He had good teachers. Simon's father, Ernie, was a performing comedian with a simple formula: "One of the most persistent insights my father ever passed on is that jokes work best on a rhythm of three: one, two, three and throw a punchline, as in roof-roof, root-root, Ruth-Ruth, and then, Hmmm. Perhaps I should have said DiMaggio? In a moment in that year in San Francisco, with Sputnik spinning on overhead, Willie Mays and the Giants packing up at the Polo Grounds for the trail west, and my mother, father, and myself trying to find life's punchline, I realized my father could make my mother laugh in a way that unlocked something between them that was precious and astounding. I probably even felt a little left out the night I overheard that laughter in the bathroom. My mother's howls and cries, shrieks and smiles, chiming off the chipped hotel shower tiles: we're alone, adrift, and alive," Simon writes. (Ah, there's a rose for you).

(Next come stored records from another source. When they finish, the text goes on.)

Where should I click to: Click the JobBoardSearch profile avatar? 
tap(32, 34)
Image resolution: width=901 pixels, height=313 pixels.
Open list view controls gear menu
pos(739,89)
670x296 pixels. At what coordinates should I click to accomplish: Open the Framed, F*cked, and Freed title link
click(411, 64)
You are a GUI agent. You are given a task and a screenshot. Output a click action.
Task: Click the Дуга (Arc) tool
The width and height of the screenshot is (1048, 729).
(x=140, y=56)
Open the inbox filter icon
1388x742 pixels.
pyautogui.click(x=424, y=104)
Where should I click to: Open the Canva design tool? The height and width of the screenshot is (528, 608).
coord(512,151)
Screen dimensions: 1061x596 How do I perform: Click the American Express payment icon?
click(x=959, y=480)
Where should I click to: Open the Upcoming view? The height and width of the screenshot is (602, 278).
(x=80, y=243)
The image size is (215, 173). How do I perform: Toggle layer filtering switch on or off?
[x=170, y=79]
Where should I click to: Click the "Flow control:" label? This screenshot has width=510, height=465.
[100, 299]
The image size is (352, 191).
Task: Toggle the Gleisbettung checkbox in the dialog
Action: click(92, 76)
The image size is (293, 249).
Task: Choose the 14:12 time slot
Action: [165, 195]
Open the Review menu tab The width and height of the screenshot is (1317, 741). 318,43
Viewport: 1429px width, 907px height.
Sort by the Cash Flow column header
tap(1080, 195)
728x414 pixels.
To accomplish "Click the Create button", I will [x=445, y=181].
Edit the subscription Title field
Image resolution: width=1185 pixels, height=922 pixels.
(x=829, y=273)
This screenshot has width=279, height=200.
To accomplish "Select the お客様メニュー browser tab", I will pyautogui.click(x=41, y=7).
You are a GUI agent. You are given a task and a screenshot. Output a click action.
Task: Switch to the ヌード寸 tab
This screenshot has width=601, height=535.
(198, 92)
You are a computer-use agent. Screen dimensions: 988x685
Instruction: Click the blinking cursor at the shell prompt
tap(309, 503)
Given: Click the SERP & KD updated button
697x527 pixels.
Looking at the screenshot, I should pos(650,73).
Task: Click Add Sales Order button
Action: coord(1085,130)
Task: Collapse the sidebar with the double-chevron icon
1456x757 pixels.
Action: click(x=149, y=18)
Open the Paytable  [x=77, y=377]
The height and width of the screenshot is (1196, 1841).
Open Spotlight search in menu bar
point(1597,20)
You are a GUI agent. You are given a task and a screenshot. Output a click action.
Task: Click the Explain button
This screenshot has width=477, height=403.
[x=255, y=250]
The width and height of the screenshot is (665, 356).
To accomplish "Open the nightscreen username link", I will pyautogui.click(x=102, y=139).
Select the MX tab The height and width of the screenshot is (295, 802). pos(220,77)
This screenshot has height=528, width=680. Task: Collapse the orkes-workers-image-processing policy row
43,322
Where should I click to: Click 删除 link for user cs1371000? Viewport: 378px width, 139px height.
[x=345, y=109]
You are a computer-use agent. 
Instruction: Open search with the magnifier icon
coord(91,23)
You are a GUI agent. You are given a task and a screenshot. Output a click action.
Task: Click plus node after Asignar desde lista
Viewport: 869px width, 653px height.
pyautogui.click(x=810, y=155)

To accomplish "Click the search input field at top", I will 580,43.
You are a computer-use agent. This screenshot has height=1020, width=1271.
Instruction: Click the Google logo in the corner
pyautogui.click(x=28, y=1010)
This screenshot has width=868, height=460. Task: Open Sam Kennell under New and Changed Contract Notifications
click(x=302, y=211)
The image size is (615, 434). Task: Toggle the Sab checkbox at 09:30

Asked to sum up the book for readers, Simon chooses to quote a colleague, Juan Williams of NPR's Talk of the Nation: "It's not ultimately a book about sports. It's about fabulous characters performing under pressure." The Chicago Bears represent his most consummate example: "It's irresistible. You're out there in the snow, doing your best -- and losing." And, he adds, "It has to do with being able to perform in cold weather. If you live in Chicago, you've got to be tough.

"One of the fascinations we have is for how we live our own lives," Simon explains. "Sports offer the cathartic opportunity to put yourself in somebody else's skin. We all believe character is formed in that crucible, and we admire people who do it well.